Believing The Lie
- First US edition
- Author: Elizabeth George
- Series: Inspector Lynley
- Genre: Crime novel
- Publisher: Dutton (US) Hodder & Stoughton (UK)
- Publication date: 2012
- Publication place: United States
- Media type: Print (hardcover, paperback)
- ISBN: 9780525952589 (first)
- Preceded by: This Body of Death
- Followed by: Just One Evil Act

= Believing the Lie =

2012 novel by Elizabeth George

Believing The Lie is a crime novel by Elizabeth George. It reached third place on the 2012 best sellers list of The New York Times.

==Plot==

Inspector Thomas Lynley is sent undercover to investigate a death that has been ruled an accidental drowning. With the help of Simon and Deborah St. James, he soon discovers a web of intrigue, secrets and lies.

== Reception ==
The novel received mixed reviews, with critics commenting on the novel's length and the complexity of the plot.
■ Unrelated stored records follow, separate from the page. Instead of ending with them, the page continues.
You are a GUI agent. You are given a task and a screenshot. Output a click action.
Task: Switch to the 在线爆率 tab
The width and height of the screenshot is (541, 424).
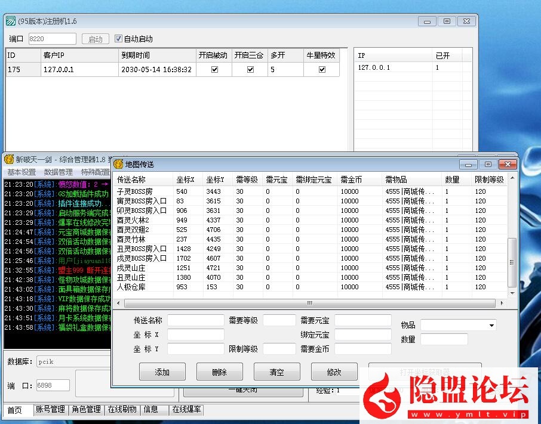pos(187,410)
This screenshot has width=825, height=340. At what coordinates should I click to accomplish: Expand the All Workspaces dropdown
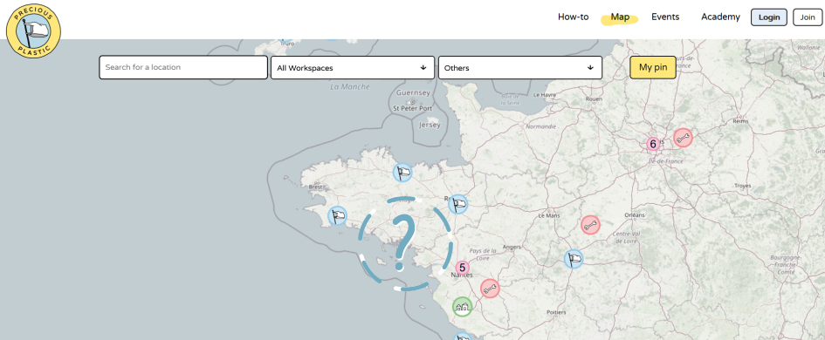click(x=353, y=68)
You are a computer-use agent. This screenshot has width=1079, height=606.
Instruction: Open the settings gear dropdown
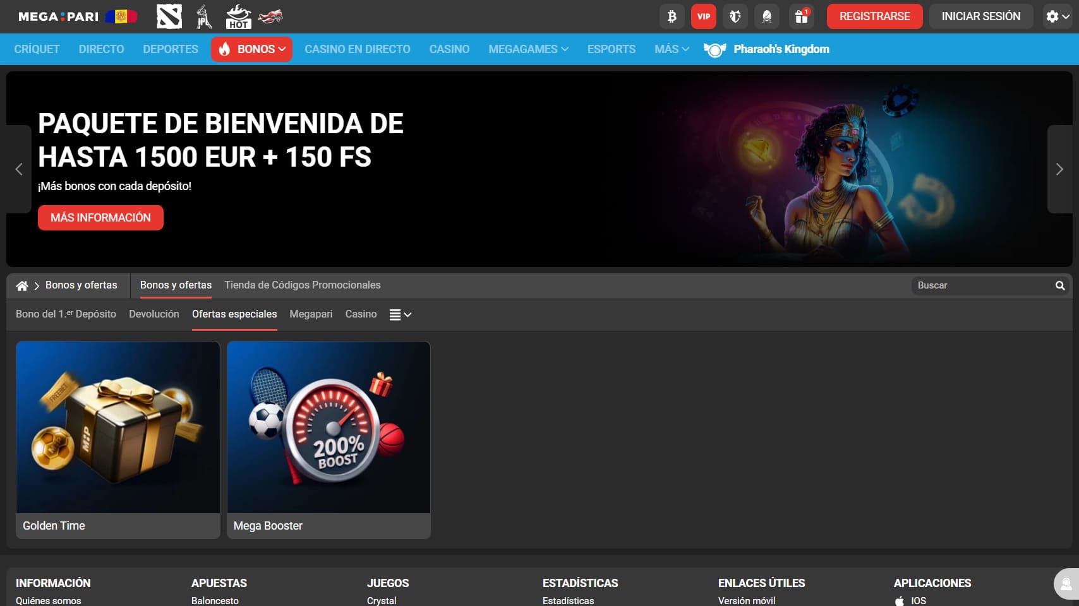tap(1056, 16)
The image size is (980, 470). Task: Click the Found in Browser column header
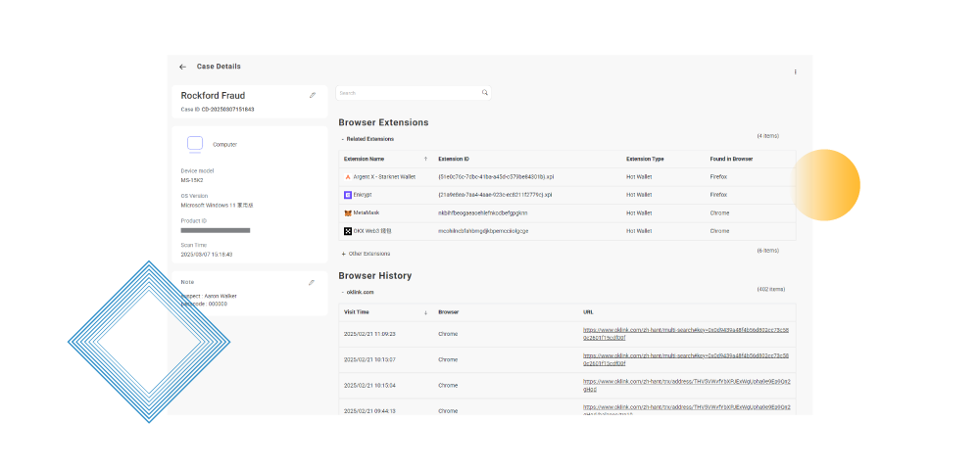pyautogui.click(x=731, y=159)
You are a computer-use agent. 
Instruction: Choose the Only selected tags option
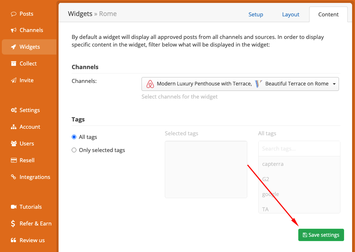[x=74, y=150]
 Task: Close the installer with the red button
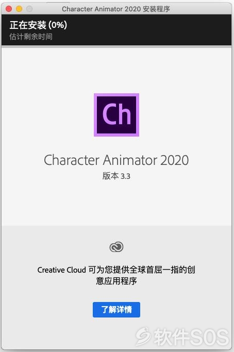9,9
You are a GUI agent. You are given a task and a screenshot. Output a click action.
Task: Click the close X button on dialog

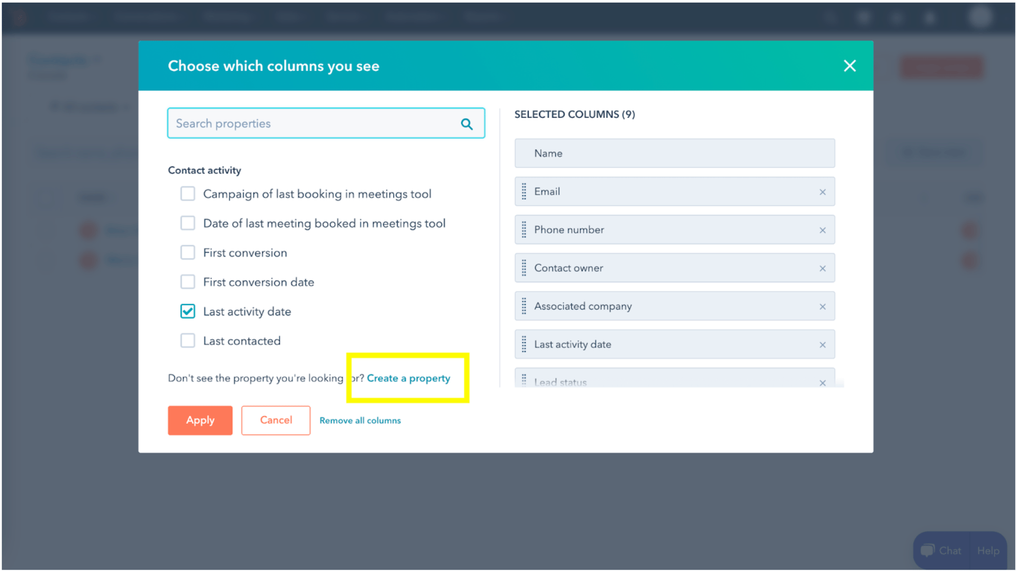pyautogui.click(x=850, y=66)

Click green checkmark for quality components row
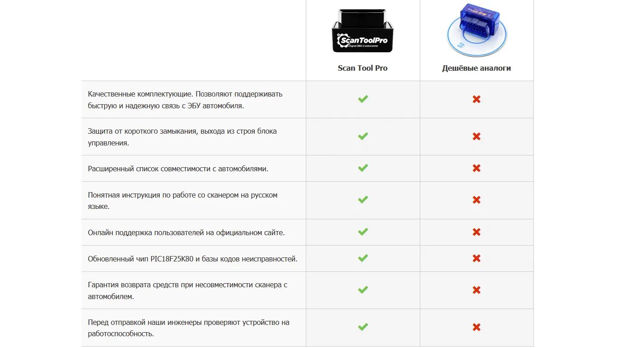coord(363,99)
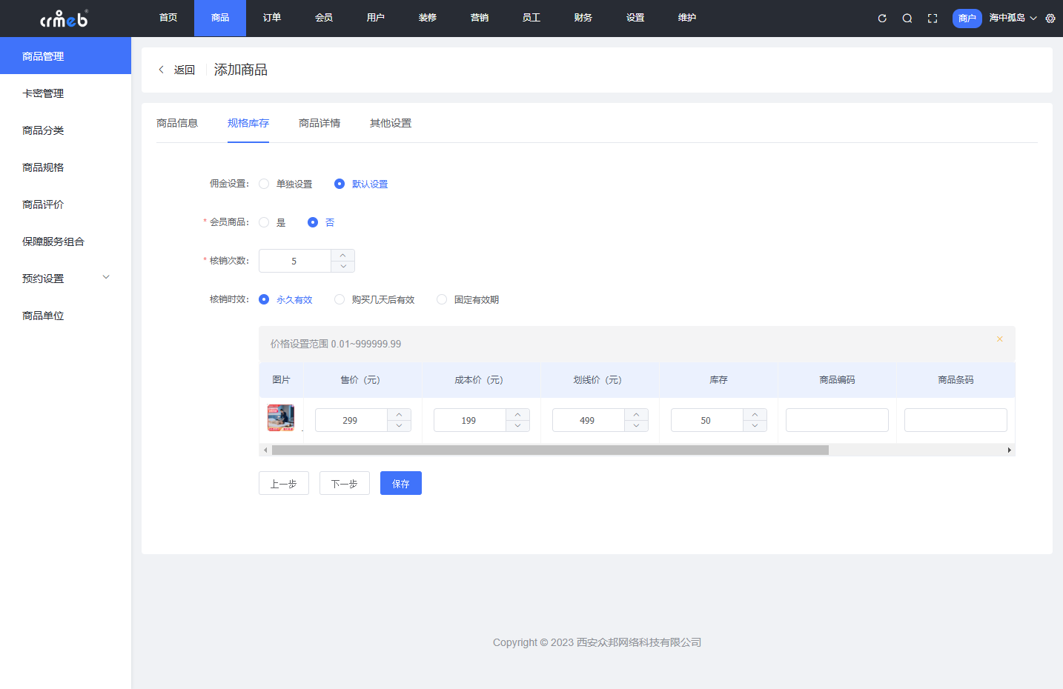Go to 下一步 step
Screen dimensions: 1063x689
344,483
The New York Review of Books said: There may be a good 200-page book here, but it needs a solid plot point of view and a talented editor to dig it out.

Publishers Weekly commented negatively on what it called "statements of the obvious" and "platitudes".

Kirkus Reviews described it as: Pared-down George, weighing in at a svelte 600 pages, but still strewn with subplots, melodrama, melancholy, a wretchedly unhappy Havers and the impossibly heroic, impossibly nice Thomas Lynley.